[Assigned task] Reproduce precisely the lines between the start of the data below and the line with "Task: Choose VDS 1 (6 NIC) + VDS 2 (2 NIC)", both included.

__________________________________________________

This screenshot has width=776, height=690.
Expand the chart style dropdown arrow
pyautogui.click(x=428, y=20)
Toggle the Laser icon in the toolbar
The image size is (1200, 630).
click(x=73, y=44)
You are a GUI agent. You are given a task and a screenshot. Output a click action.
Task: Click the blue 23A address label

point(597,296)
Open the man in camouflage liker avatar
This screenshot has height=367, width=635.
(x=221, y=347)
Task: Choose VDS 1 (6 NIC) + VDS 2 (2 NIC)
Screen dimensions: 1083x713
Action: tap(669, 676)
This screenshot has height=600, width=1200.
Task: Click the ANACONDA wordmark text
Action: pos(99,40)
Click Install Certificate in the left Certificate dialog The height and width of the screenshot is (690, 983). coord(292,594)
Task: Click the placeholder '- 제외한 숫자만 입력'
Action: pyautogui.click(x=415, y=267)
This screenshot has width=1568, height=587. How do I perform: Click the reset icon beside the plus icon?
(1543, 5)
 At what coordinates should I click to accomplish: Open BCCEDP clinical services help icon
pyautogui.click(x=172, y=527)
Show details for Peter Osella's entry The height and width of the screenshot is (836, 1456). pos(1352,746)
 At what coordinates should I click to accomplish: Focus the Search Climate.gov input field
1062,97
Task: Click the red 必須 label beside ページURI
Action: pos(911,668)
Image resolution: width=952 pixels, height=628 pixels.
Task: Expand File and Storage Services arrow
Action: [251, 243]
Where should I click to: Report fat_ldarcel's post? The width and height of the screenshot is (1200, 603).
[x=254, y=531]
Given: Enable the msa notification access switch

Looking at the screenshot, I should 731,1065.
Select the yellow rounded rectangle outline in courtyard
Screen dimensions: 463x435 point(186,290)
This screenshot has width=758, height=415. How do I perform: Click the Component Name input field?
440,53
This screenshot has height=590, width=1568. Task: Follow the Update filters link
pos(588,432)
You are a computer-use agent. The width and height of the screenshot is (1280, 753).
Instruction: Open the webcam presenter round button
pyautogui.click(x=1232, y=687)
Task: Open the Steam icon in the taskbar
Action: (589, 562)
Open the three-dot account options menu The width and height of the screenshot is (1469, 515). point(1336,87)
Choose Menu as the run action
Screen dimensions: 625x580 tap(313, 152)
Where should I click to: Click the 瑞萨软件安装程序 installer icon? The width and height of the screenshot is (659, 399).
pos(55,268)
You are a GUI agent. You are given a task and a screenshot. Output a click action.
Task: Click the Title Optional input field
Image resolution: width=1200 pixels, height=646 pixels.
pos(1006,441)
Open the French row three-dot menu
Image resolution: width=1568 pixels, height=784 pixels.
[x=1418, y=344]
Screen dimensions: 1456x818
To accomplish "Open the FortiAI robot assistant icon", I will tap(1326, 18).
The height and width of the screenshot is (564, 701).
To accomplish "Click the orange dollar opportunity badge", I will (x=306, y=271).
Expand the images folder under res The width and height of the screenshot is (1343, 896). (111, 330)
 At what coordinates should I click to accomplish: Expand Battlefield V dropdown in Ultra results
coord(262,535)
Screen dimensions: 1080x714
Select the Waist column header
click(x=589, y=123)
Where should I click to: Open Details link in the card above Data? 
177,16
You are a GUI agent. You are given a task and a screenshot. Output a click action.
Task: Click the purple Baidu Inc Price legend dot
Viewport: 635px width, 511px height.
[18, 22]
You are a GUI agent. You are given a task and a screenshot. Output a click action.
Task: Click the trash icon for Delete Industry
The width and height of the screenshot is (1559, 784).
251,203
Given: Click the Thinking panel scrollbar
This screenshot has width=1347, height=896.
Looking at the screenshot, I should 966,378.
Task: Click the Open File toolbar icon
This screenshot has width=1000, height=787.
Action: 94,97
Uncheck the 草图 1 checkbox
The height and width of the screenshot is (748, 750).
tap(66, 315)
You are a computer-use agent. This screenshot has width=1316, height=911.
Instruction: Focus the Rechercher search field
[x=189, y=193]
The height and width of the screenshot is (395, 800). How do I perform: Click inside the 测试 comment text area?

__________________________________________________

[Answer]
This screenshot has width=776, height=690.
Expand the chart style dropdown arrow
pyautogui.click(x=428, y=20)
Toggle the Laser icon in the toolbar
The image size is (1200, 630).
click(x=73, y=44)
You are a GUI agent. You are given a task and a screenshot. Output a click action.
Task: Click the blue 23A address label

point(597,296)
Open the man in camouflage liker avatar
This screenshot has height=367, width=635.
(x=221, y=347)
Task: Choose VDS 1 (6 NIC) + VDS 2 (2 NIC)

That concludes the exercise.